• WORK INSTRUCTIONS: Among the lines below, a stretch begins at the one with "800x579 pixels." and ends at the one with "Where should I". Repeat that stretch exactly, ends included.

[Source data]
Start of Block

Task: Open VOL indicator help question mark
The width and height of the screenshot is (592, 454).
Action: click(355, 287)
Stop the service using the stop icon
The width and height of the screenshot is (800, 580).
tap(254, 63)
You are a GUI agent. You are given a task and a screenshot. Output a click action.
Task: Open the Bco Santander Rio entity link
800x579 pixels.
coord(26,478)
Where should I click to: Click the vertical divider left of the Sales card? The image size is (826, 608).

End of Block
Start of Block

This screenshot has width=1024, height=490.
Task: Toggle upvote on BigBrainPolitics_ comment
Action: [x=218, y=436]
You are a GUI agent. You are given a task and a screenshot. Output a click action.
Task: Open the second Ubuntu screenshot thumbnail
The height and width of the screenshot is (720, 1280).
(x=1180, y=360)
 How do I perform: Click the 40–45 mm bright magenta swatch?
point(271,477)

End of Block

• TASK SOLUTION:
800x579 pixels.
coord(26,478)
Where should I click to: Click the vertical divider left of the Sales card? The image size is (826, 608).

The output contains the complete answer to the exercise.